Render each line of the listing below as a Markdown table with two columns, "Row" for the row number and "Listing line" for the line itself, omitting blank lines and leaving out the pictures.
▬▬▬▬▬▬
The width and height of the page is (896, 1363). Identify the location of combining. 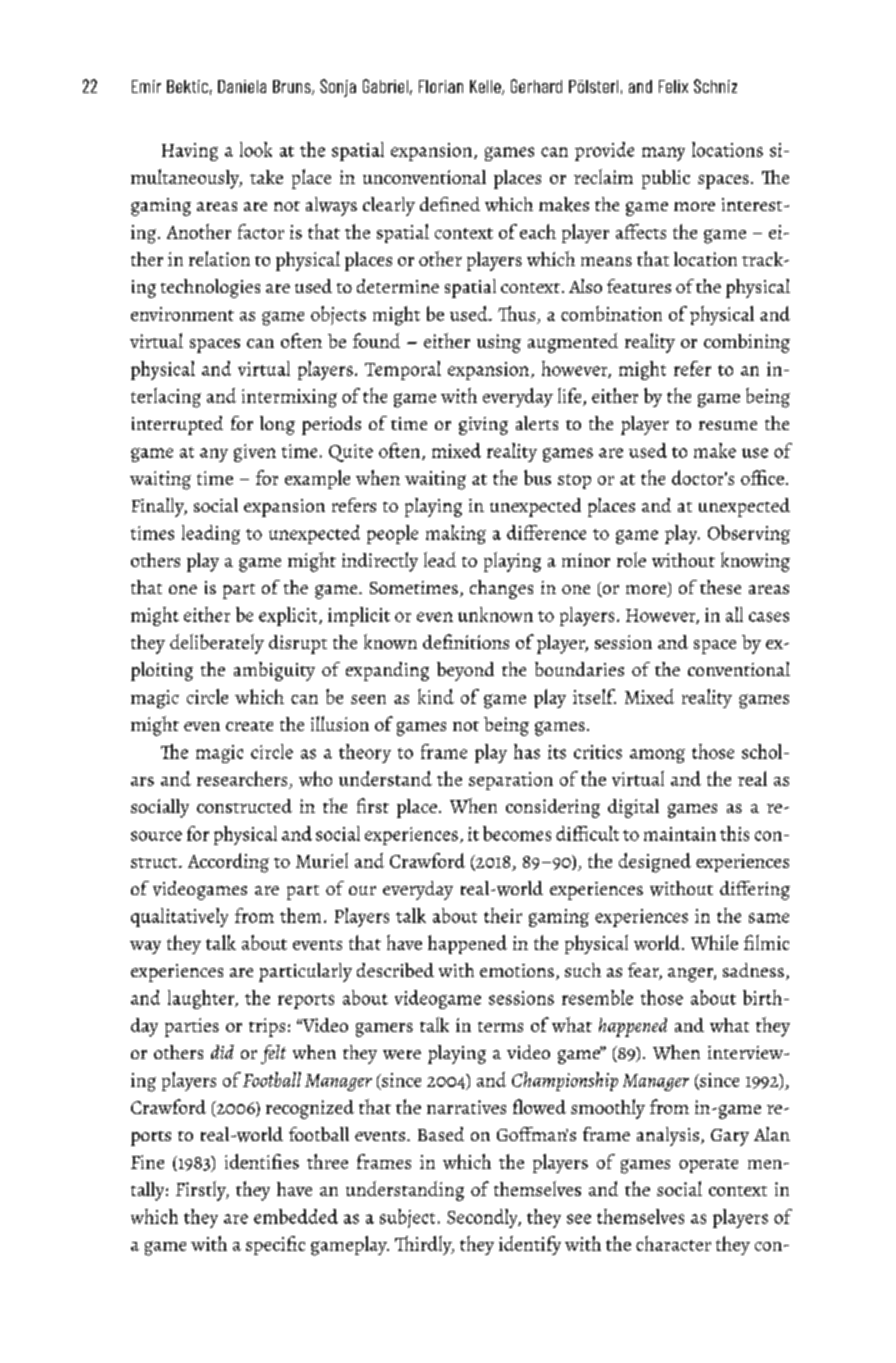
(747, 343).
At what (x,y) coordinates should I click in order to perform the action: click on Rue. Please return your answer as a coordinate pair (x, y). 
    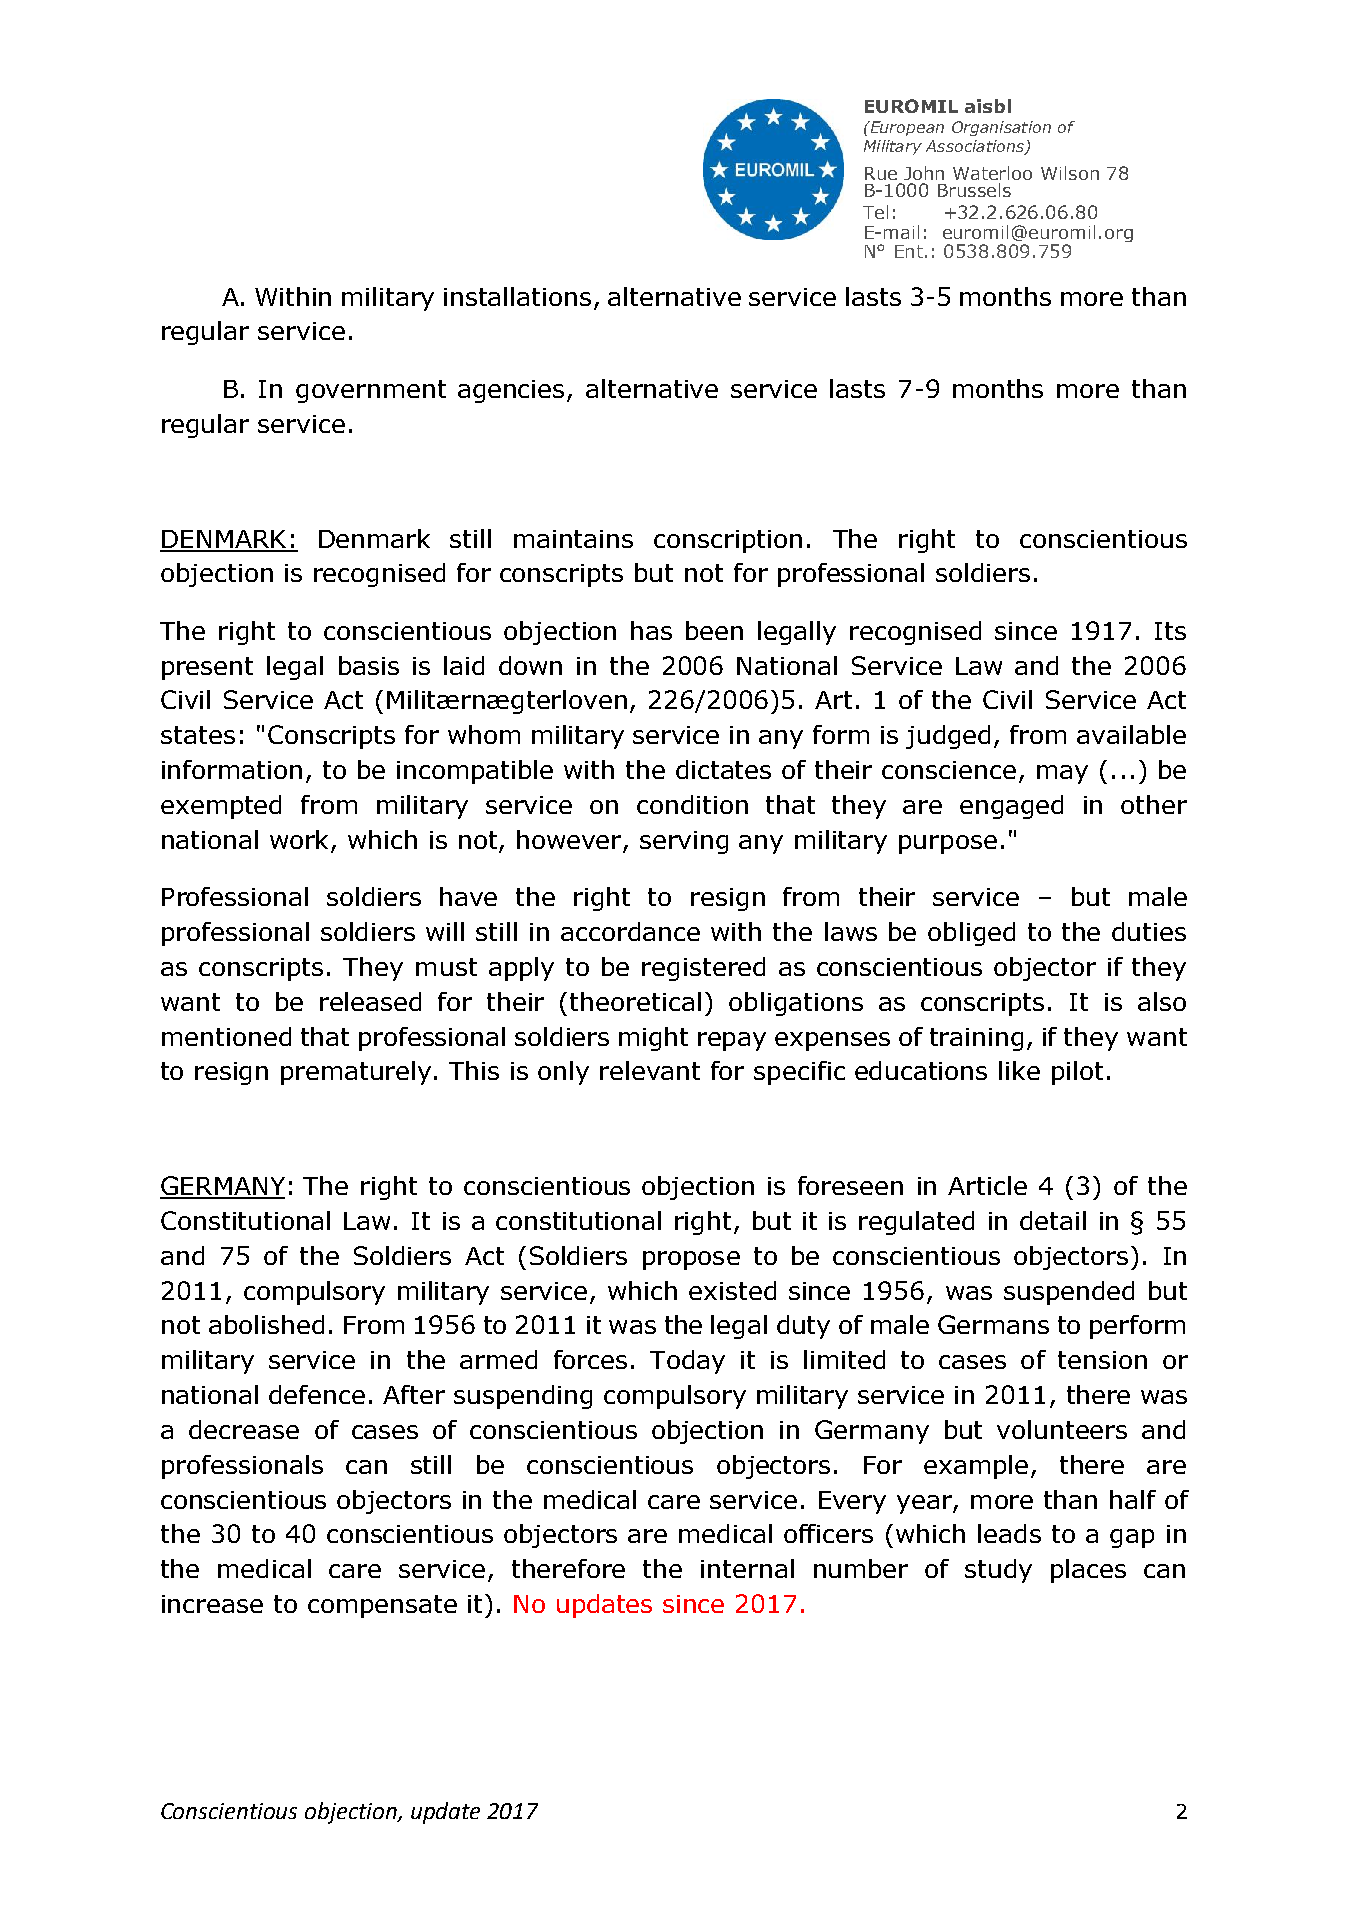
    Looking at the image, I should click on (881, 173).
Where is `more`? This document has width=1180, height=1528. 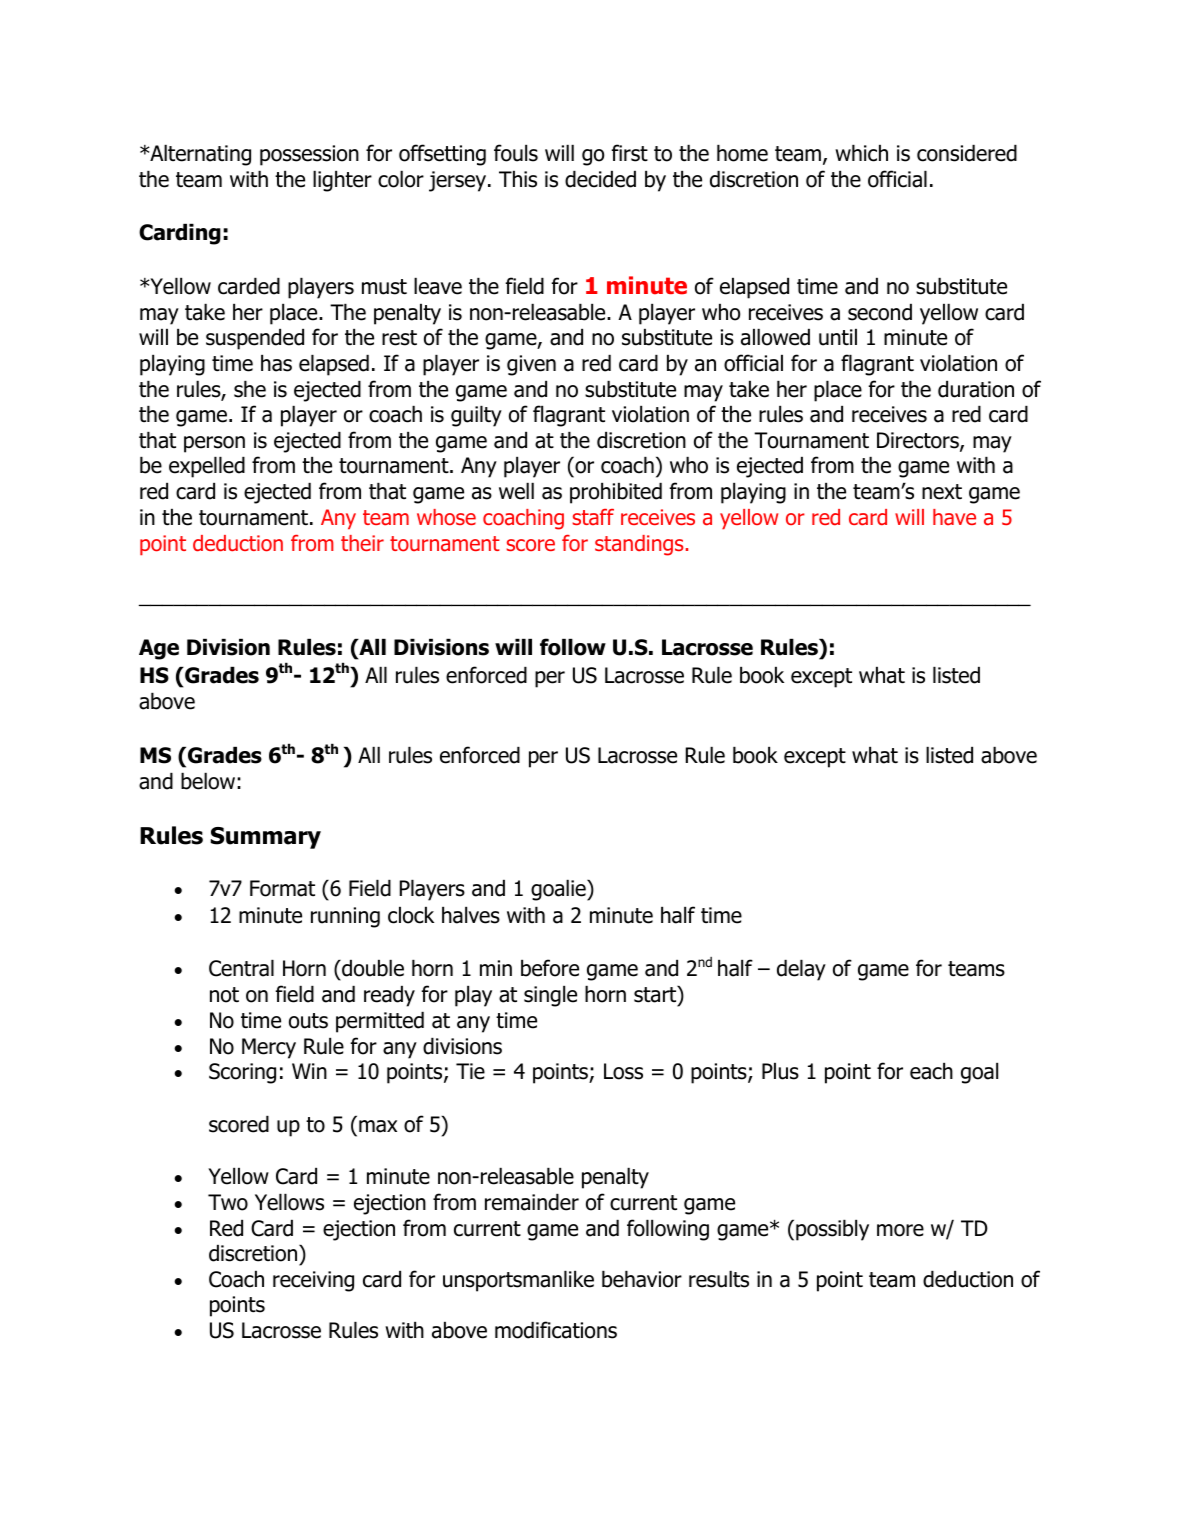
more is located at coordinates (900, 1230).
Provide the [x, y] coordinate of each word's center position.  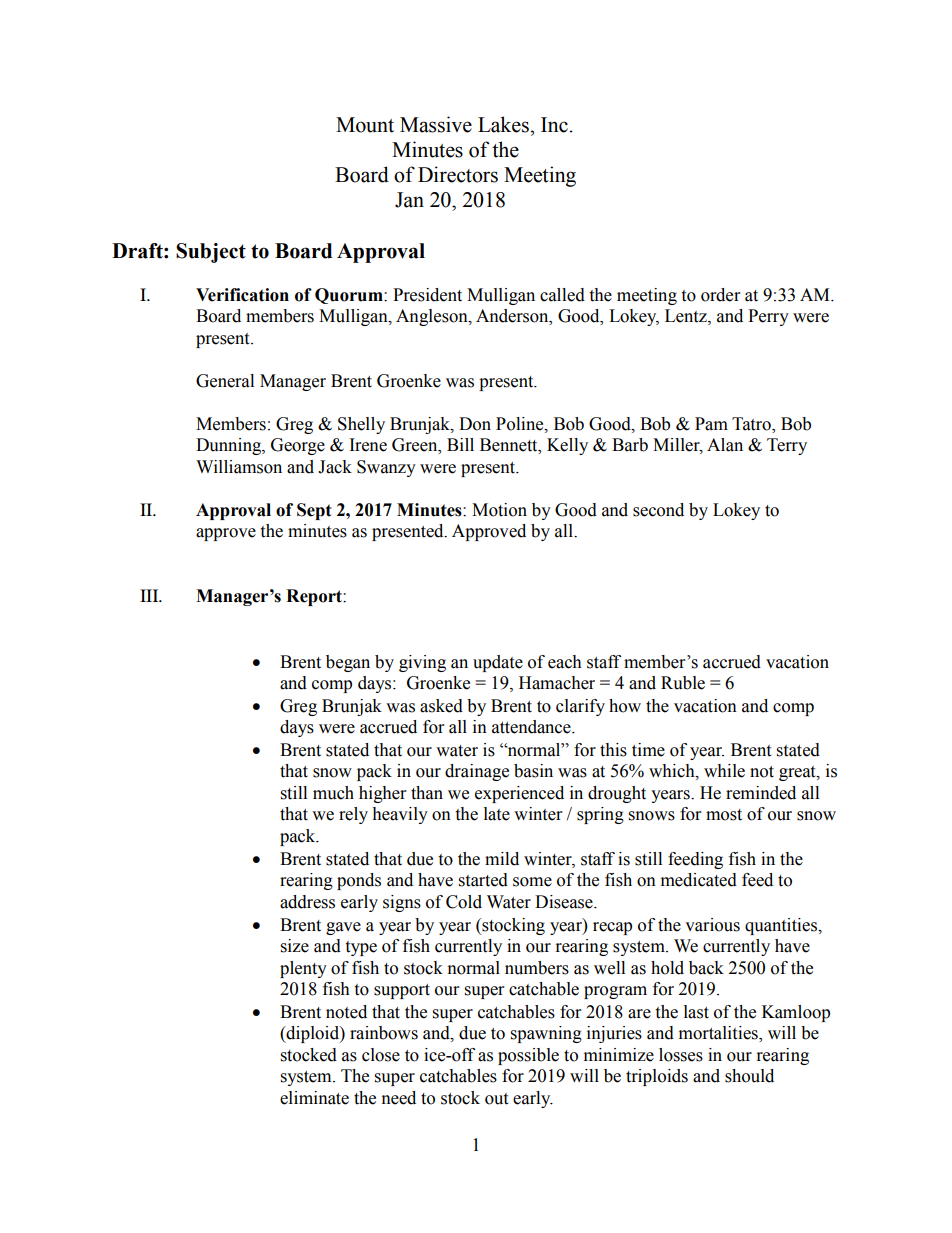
▬▬▬▬▬▬
*FINISHED ANSWER*:
| Row | Listing line |
|---|---|
| 1 | The width and height of the page is (896, 1363). Identify the location of combining.  |
| 2 | (747, 343). |
| 3 | At what (x,y) coordinates should I click in order to perform the action: click on Rue. Please return your answer as a coordinate pair (x, y).  |
| 4 |     Looking at the image, I should click on (881, 173). |
| 5 | Where is `more`? This document has width=1180, height=1528.  |
| 6 | more is located at coordinates (900, 1230). |
| 7 | Provide the [x, y] coordinate of each word's center position.   |